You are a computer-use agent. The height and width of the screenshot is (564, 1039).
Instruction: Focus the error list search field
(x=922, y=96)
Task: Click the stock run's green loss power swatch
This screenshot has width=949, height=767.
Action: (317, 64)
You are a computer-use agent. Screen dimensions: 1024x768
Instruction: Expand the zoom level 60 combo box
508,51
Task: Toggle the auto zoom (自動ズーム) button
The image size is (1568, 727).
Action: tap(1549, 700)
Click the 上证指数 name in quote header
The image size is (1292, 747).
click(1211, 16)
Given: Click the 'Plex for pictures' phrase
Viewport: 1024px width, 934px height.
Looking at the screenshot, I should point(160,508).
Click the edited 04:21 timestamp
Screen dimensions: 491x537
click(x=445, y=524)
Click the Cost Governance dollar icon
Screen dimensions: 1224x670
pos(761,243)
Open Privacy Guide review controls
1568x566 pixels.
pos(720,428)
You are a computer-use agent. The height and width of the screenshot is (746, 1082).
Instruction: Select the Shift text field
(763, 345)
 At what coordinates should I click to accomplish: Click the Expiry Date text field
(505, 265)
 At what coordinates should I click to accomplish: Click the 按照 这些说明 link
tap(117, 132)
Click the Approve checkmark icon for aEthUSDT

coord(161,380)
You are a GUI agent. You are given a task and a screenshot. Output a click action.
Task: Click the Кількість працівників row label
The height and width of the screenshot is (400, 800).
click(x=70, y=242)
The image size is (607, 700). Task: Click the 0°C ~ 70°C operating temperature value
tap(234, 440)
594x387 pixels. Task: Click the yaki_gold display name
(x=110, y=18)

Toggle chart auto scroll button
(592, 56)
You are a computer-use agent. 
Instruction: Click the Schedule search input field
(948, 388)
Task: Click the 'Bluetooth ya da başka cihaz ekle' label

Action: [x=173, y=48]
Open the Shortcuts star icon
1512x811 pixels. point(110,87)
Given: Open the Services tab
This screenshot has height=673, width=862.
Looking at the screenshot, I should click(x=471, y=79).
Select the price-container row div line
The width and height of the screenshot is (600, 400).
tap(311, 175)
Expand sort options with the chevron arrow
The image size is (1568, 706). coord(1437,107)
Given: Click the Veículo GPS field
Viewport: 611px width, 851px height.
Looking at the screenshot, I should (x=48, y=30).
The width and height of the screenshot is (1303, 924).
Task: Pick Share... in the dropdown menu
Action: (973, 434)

════════════════

TASK ITEM
Please tally the lines of the listing that include the string "computer". Give the total alone.

SOLVED PROBLEM
4